From the Guidelines
Seronegative celiac disease is a condition where patients have villous atrophy and compatible HLA genetics, but test negative for celiac disease antibodies, and show clinical and histologic response to a gluten-free diet.
Definition and Diagnosis
- It is defined as patients with or without gastrointestinal signs and symptoms of celiac disease, with villous atrophy and compatible HLA genetics, and without IgA/IgG tTG and IgA/IgG DGP and IgA/IgG EMA antibodies 1.
- The diagnosis of seronegative celiac disease can be established by a clinical and histologic response to the gluten-free diet in patients with consistent pathology and compatible HLA haplotypes 1.
Prevalence and Characteristics
- Seronegative celiac disease comprises approximately 1.7%–5% of patients with celiac disease 1.
- It is the most common etiology of seronegative enteropathy, representing up to one-third of cases in White patients 1.
Challenges in Diagnosis
- The differential diagnosis for seronegative enteropathy is broad and includes immune-mediated, infectious, and iatrogenic causes, among others 1.
- An accurate diagnosis of seronegative enteropathy may be complicated by challenges such as poorly oriented duodenal mucosa leading to misinterpretation of histologic findings, use of immunosuppressive agents masking serologic findings, or inadequate or incorrect use of serology testing 1.
From the Research
Definition and Characteristics of Seronegative Celiac Disease
- Seronegative celiac disease is a poorly defined form of celiac disease that poses a diagnostic challenge due to the lack of a consensus on its definition and incorrect use of specific celiac serology 2.
- It is characterized by the absence of anti-tissue transglutaminase antibodies and endomysial antibodies, despite clinical signs of celiac disease and an abnormal duodenal biopsy 3.

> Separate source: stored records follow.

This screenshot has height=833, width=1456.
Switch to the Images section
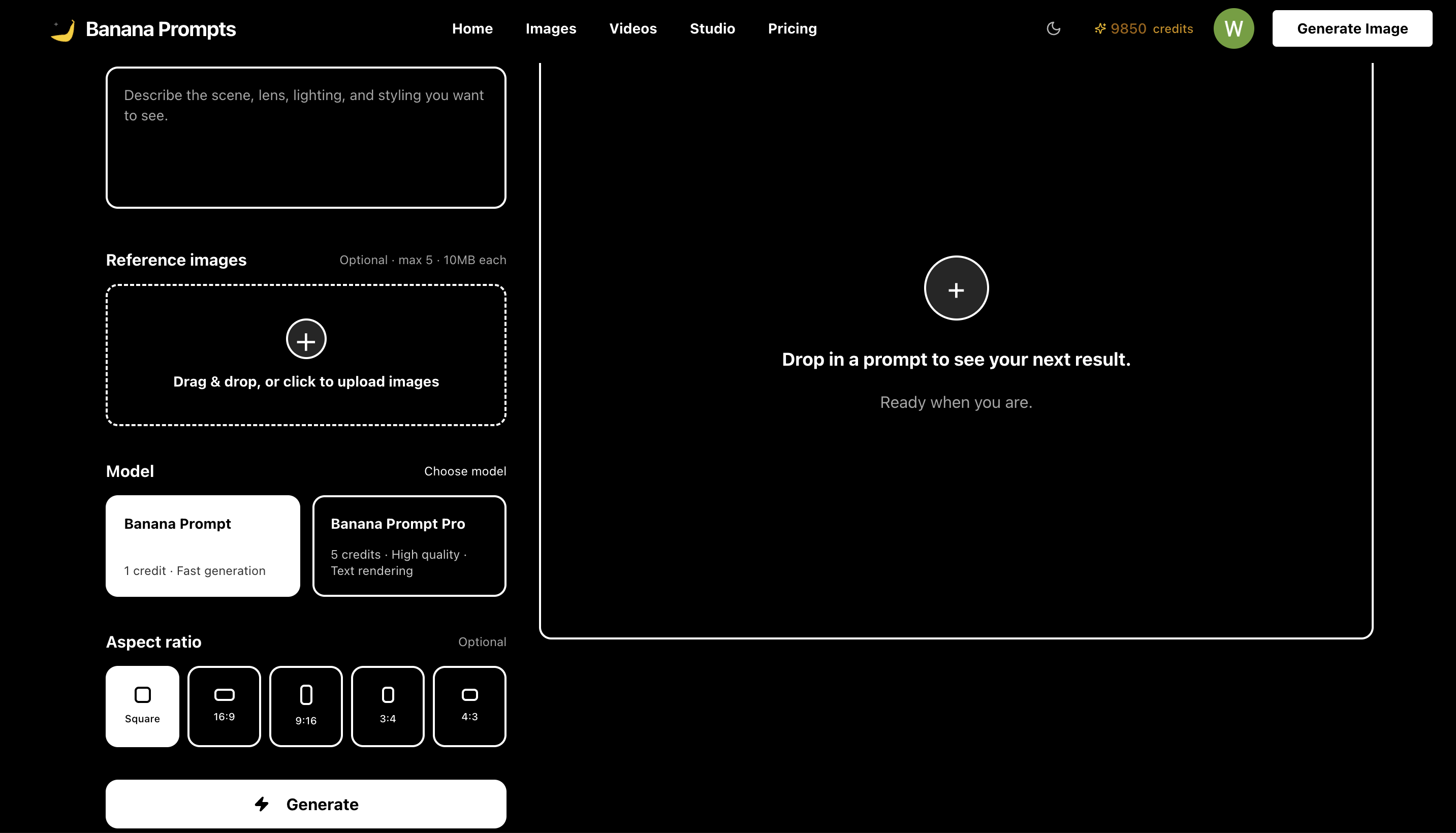pos(550,28)
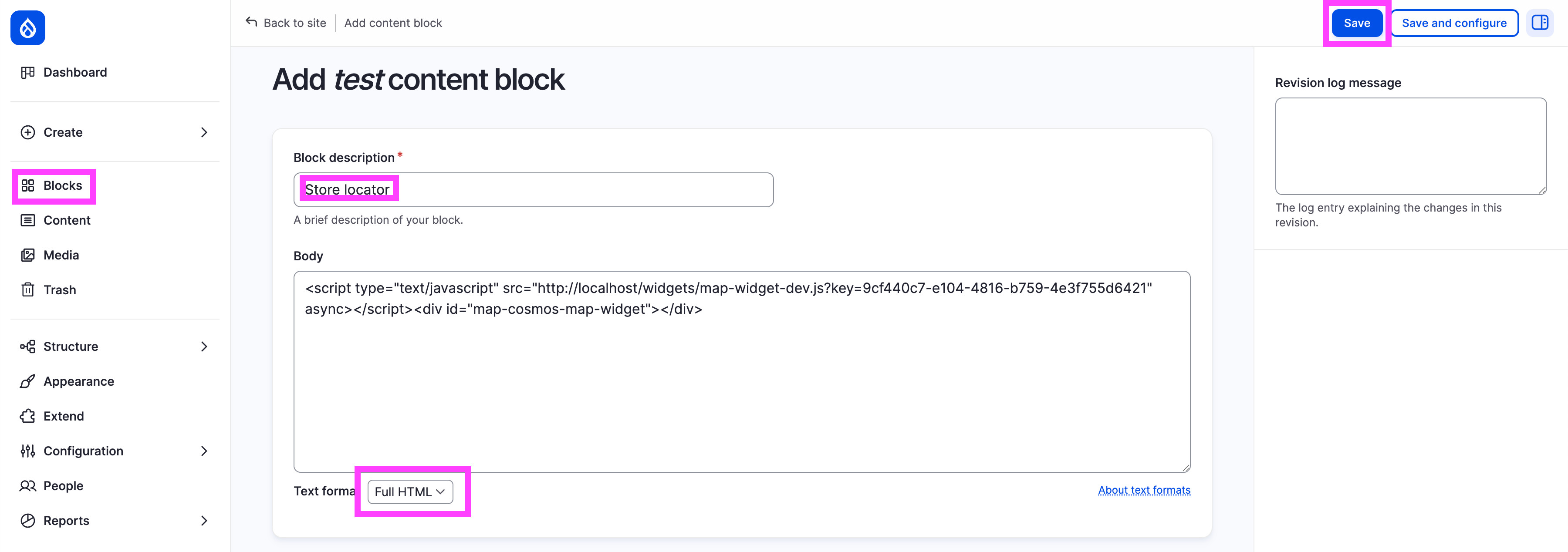Open Media via its image icon
The height and width of the screenshot is (552, 1568).
pos(28,255)
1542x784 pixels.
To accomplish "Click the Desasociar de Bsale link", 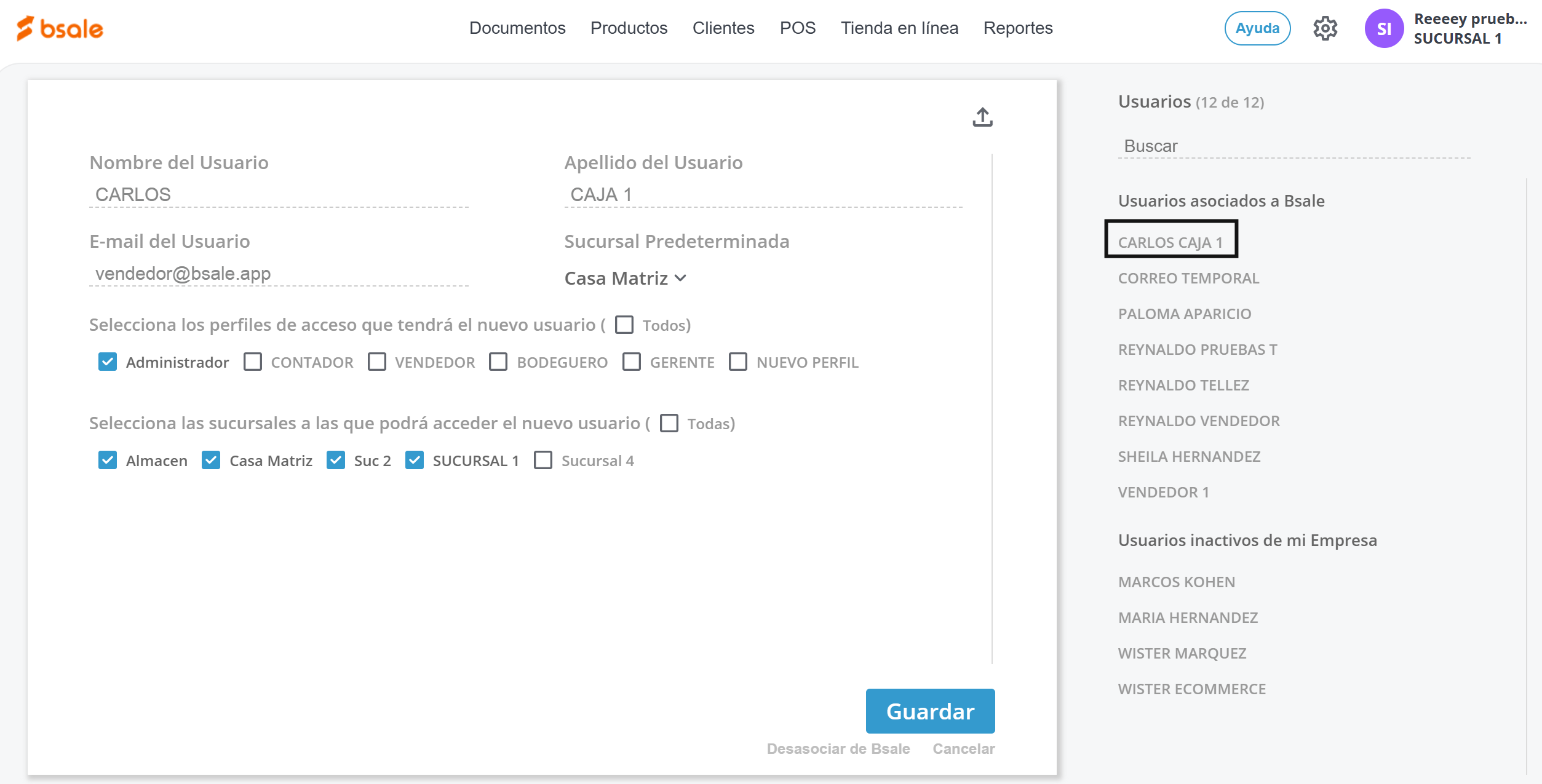I will click(x=838, y=749).
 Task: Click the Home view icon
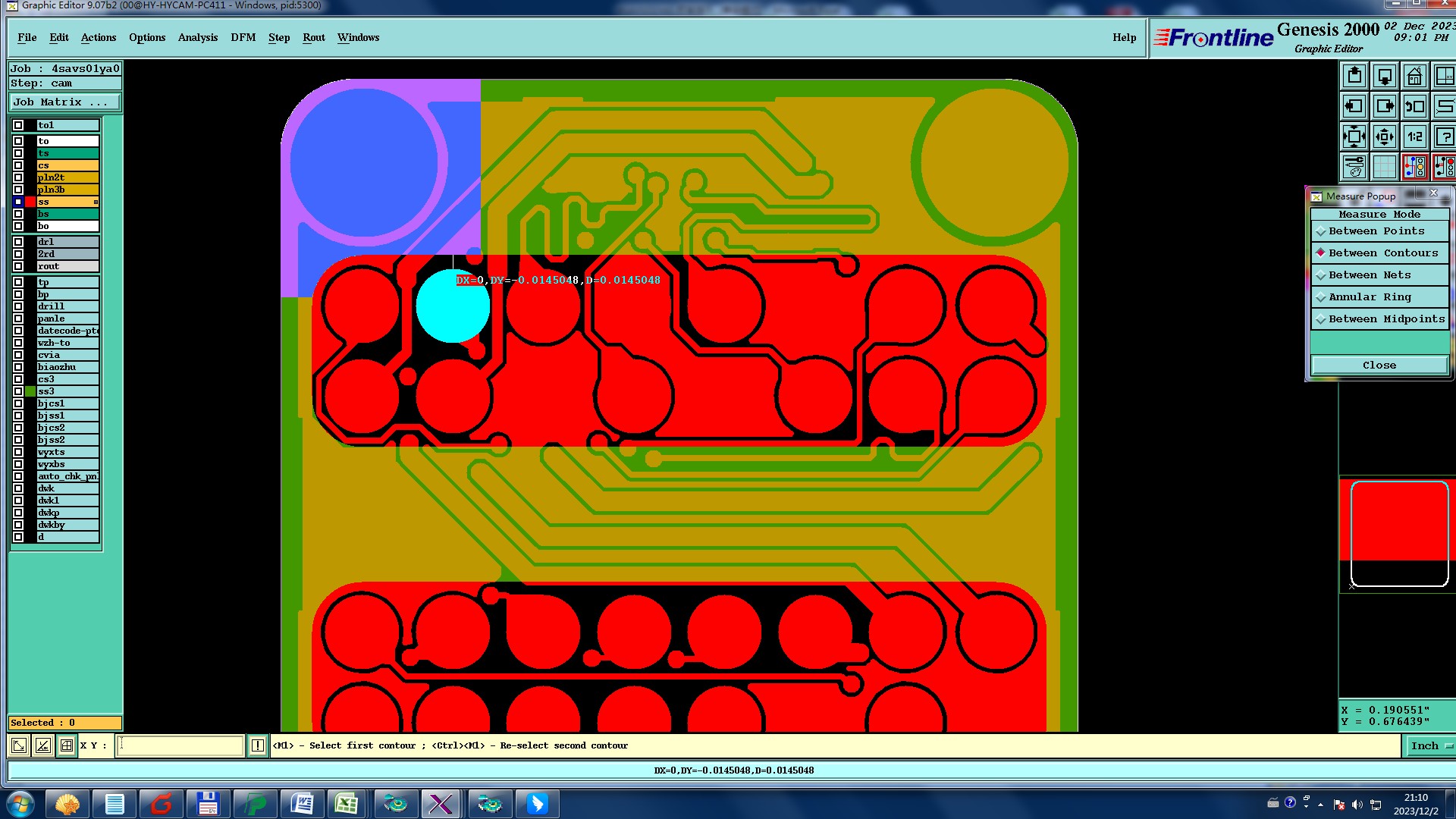click(x=1414, y=76)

- Seronegative celiac disease is rare, accounting for a small percentage of cases in the large population of celiac patients, and strict criteria for diagnosis need to be fulfilled 2.
Diagnostic Criteria and Challenges
- The diagnostic workup of seronegative villous atrophy must ensure exclusion of other enteropathies before starting patients on a lifelong gluten-free diet 2.
- The diagnosis of seronegative celiac disease can be confirmed by clinical and histologic improvements after 1 year of a gluten-free diet, in the presence of flat villi, positive HLA-DQ2 and/or HLA-DQ8, and the absence of celiac disease antibodies 4.
- The management of seronegative celiac disease is still debated, and the treatment option may be represented by a gluten-free diet, but its usefulness and appropriateness are controversial 5.
Clinical and Histological Features
- Seronegative celiac disease is often characterized by a higher median age at diagnosis, a higher prevalence of classical phenotype, autoimmune disorders, and severe villous atrophy compared to seropositive celiac disease 6.
- The condition is also associated with mucosal deposits of tissue transglutaminase (tTG)/anti-tTG immuno-complexes, which may counteract the passage of anti-tTG into the bloodstream, explaining seronegativity 5.
- Flow cytometry-determined duodenal immunophenotypes and rates of refractory celiac disease are similar in seronegative and seropositive celiac disease 3.
Epidemiology and Outcome
- Seronegative celiac disease is uncommon, and epidemiological data are scarce and contrasting 2.
- There is some data to suggest that seronegative enteropathies have a higher mortality than conventional celiac disease 2.
- Further cooperative studies are highly desirable to improve the knowledge of seronegative celiac disease and its outcome 4.